- [Requirement] Put each line of the material from its beginning through the line containing "pyautogui.click(x=53, y=146)" into a JSON list of strings, one string per line, with blank lines omitted. Include only those lines.

[Items listed in a dataset]
■ ■ ■ ■
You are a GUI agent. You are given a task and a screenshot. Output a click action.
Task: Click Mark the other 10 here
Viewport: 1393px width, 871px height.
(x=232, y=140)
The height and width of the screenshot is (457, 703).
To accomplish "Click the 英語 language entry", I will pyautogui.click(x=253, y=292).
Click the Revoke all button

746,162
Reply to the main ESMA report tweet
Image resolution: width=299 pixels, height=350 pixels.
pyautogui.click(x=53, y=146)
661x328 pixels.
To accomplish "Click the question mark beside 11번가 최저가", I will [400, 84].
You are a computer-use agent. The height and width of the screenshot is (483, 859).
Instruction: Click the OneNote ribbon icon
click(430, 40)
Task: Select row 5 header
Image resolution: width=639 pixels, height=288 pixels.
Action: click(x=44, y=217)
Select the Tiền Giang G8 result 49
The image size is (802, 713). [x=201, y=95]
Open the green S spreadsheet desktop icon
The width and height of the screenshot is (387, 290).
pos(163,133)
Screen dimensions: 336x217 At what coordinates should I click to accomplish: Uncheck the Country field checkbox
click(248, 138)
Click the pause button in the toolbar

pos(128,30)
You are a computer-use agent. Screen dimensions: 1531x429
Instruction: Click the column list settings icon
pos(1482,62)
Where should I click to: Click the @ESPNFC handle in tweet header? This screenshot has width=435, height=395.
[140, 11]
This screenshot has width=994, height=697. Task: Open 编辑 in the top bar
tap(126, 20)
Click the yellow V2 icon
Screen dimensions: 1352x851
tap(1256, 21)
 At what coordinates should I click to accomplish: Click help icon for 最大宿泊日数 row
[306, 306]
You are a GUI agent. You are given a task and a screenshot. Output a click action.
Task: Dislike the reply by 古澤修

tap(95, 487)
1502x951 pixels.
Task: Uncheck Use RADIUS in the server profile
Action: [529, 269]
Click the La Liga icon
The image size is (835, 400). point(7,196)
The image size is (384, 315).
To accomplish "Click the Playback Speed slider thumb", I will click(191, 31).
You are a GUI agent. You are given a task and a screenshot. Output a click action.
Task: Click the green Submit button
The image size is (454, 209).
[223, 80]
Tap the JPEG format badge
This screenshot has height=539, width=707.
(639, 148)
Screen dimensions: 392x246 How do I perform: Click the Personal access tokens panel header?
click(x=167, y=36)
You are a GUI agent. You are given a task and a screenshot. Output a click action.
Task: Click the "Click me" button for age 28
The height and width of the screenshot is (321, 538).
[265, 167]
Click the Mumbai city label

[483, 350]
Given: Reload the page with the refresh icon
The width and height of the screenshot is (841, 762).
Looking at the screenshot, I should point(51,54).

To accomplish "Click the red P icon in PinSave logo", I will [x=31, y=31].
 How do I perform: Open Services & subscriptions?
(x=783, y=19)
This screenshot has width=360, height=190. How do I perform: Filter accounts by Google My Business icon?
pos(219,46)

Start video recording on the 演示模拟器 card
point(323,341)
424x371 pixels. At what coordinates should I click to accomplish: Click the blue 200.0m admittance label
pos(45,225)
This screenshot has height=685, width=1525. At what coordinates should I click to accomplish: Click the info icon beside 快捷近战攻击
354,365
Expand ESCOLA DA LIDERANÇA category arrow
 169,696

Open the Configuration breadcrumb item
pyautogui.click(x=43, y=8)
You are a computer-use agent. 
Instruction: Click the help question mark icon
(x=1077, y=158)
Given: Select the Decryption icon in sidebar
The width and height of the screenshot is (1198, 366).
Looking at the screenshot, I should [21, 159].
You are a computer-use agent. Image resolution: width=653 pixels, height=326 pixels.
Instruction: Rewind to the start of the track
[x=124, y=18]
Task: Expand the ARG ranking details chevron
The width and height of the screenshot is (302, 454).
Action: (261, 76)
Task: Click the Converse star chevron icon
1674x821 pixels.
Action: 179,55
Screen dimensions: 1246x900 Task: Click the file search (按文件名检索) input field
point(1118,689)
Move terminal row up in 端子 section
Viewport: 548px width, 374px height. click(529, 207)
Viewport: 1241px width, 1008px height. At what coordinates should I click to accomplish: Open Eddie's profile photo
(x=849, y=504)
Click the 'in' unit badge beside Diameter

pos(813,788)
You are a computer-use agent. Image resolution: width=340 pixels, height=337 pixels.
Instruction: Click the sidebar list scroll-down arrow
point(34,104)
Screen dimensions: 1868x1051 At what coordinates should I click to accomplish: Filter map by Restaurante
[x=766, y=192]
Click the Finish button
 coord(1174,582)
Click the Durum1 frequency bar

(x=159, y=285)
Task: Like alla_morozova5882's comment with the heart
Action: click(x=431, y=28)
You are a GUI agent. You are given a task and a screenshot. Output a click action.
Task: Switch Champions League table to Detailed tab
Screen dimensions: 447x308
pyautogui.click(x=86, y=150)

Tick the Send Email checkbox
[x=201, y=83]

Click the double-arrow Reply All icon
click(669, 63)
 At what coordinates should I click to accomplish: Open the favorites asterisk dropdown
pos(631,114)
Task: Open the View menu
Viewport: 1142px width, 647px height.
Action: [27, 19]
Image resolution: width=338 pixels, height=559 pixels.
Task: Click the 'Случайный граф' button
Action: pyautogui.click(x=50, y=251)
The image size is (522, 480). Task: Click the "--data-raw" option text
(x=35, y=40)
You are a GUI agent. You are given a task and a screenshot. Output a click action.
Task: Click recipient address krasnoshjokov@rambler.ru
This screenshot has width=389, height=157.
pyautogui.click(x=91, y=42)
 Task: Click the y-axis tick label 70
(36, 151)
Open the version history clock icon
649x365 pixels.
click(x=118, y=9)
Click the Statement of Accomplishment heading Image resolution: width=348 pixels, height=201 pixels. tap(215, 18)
■ ■ ■ ■
- [Result of the task]
[
  "You are a GUI agent. You are given a task and a screenshot. Output a click action.",
  "Task: Click Mark the other 10 here",
  "Viewport: 1393px width, 871px height.",
  "(x=232, y=140)",
  "The height and width of the screenshot is (457, 703).",
  "To accomplish \"Click the 英語 language entry\", I will pyautogui.click(x=253, y=292).",
  "Click the Revoke all button",
  "746,162",
  "Reply to the main ESMA report tweet",
  "Image resolution: width=299 pixels, height=350 pixels.",
  "pyautogui.click(x=53, y=146)"
]